Yes, Fritz had made it safe, but:

Circumstances presently woke in Lady Holme's mind a rather disagreeable suspicion that though Fritz had "come round" with such an admirable promptitude he had reserved to himself a right to retaliate, that he perhaps presumed to fancy that her defiant action, and its very public and unpleasant result, gave to him a greater license than he had possessed before.

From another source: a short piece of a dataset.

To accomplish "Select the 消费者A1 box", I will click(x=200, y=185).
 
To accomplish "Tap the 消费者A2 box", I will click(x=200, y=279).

Some days after the early morning tea Lord Holme said to his wife:

"I say, Vi, we've got nothing on the first, have we?"

There was a perceptible pause before she replied.

"Yes, we have. We've accepted a dinner at Brayley House."

Lord Holme looked exceedingly put out.

"Brayley House. What rot!" he exclaimed. "I hate those hind-leg affairs.

Why on earth did you accept it?"

"Dear boy, you told me to. But why?"

"Why what?"

"Why are you so anxious to be free for the first?"

"Well, it's Miss Schley's _debut_ at the British. Everyone's goin' and Laycock says--"

"I'm not very interested in Mr. Laycock's aphorisms, Fritz. I prefer yours, I truly do."

"Oh, well, I'm as good as Laycock, I know. Still--"

"You're a thousand times better. And so everybody's going, on Miss Schley's first night? I only wish we could, but we can't. Let's put up with number two. We're free on the second."

Lord Holme did not look at all appeased.

"That's not the same thing," he said.